(Work to do)
1/ Check each statement against the SQLite thread below: (a) the asker plans to use GROUP_CONCAT(); (b) the expected result for the sample table is Alice and Bob; (c) the NOT IN query works by a different mechanism than the EXCEPT query. Answer yes or no for each and quote the words that decide it.
2/ In one to three sentences, explain why the asker in the SQLite thread below can't use GROUP_CONCAT().
3/ In the SQLite thread below, which items are inserted for Charlie?

(Text block)
++++++

Search code examples
sqliterelational-division

Return distinct pairs of names which have the same exact items in column


I want to find the distinct pairs of names in the table which have the same exact items in the items column. For instance:

CREATE TABLE t
(
    name    VARCHAR(255),
    item    VARCHAR(255)
);

INSERT INTO t VALUES("Alice", "Orange");
INSERT INTO t VALUES("Alice", "Pear");
INSERT INTO t VALUES("Alice", "Lemon");
INSERT INTO t VALUES("Bob", "Orange");
INSERT INTO t VALUES("Bob", "Pear");
INSERT INTO t VALUES("Bob", "Lemon");
INSERT INTO t VALUES("Charlie", "Pear");
INSERT INTO t VALUES("Charlie", "Lemon");

The answer here would be Alice,Bob because they took the exact same items.

I want to do it with double negation (using NOT EXISTS/NOT IN) only which I think is more well-suited to this question, but I couldn't come up with anything that is remotely close to being functional.

This is somewhat similar to this question but I'm using SQLite so I cannot use GROUP_CONCAT() but I was wondering how it would be done using relational division using NOT EXISTS/NOT IN.


Solution

  • With compound queries:

    SELECT t1.name, t2.name
    FROM t AS t1, t AS t2
    GROUP BY t1.name, t2.name
    HAVING t1.name < t2.name
       AND NOT EXISTS (SELECT item FROM t WHERE name = t1.name
                       EXCEPT
                       SELECT item FROM t WHERE name = t2.name)
       AND NOT EXISTS (SELECT item FROM t WHERE name = t2.name
                       EXCEPT
                       SELECT item FROM t WHERE name = t1.name);
    

    Using NOT IN is possible, bit expresses exactly the same mechanism with more complexity:

    SELECT t1.name, t2.name
    FROM t AS t1, t AS t2
    GROUP BY t1.name, t2.name
    HAVING t1.name < t2.name
       AND NOT EXISTS (SELECT item
                       FROM t
                       WHERE name = t1.name
                         AND item NOT IN (SELECT item
                                          FROM t
                                          WHERE name = t2.name))
       AND NOT EXISTS (SELECT item
                       FROM t
                       WHERE name = t2.name
                         AND item NOT IN (SELECT item
                                          FROM t
                                          WHERE name = t1.name));

++++++

(Source material)

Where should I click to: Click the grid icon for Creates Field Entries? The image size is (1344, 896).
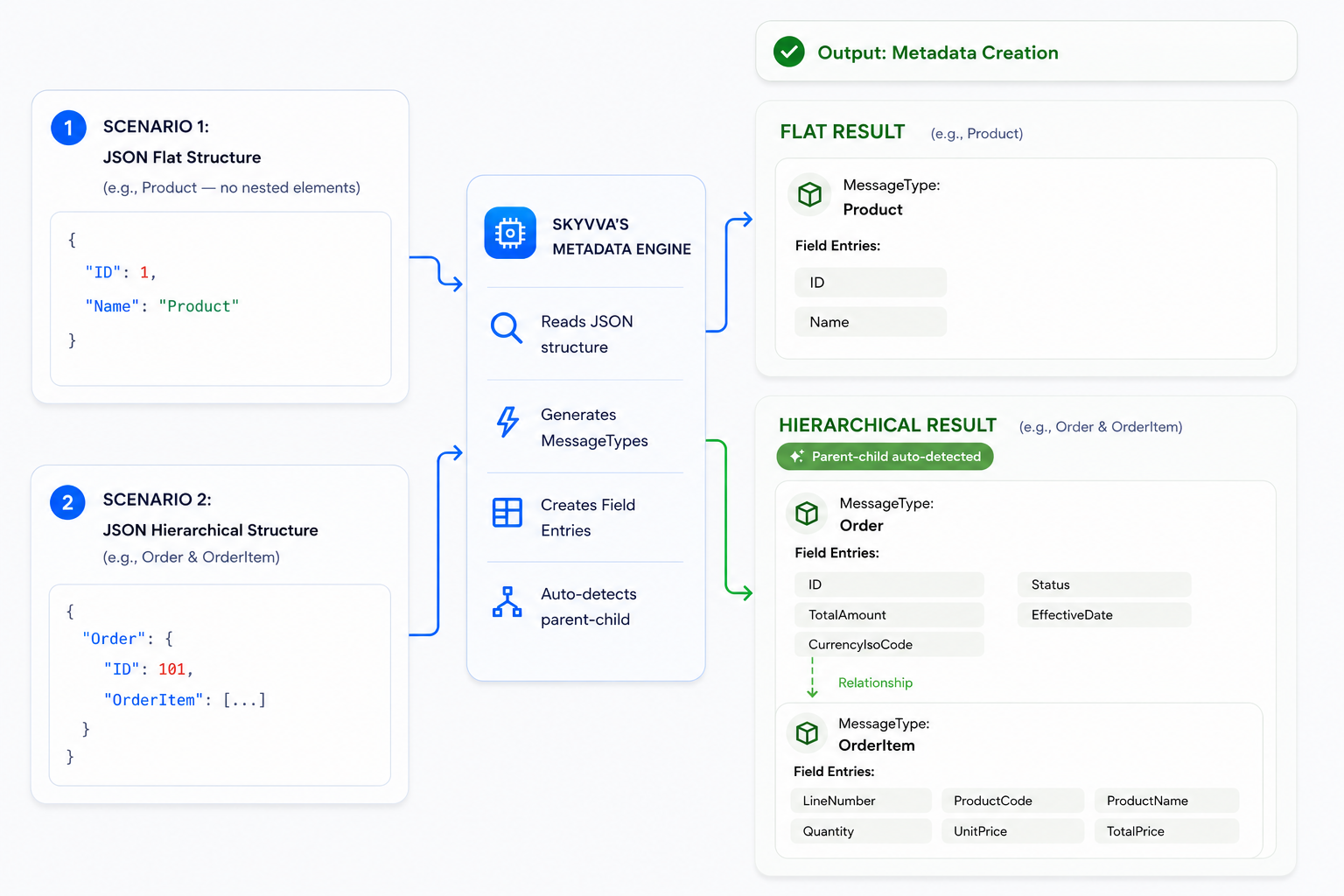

++++++

(Expected results)
1/
(a) No: "I'm using SQLite so I cannot use GROUP_CONCAT()".
(b) Yes: "The answer here would be Alice,Bob because they took the exact same items."
(c) No: "expresses exactly the same mechanism with more complexity".

2/ The asker is using SQLite, so GROUP_CONCAT() isn't an option. They ask instead how to solve it with relational division using NOT EXISTS/NOT IN.

3/ Pear and Lemon.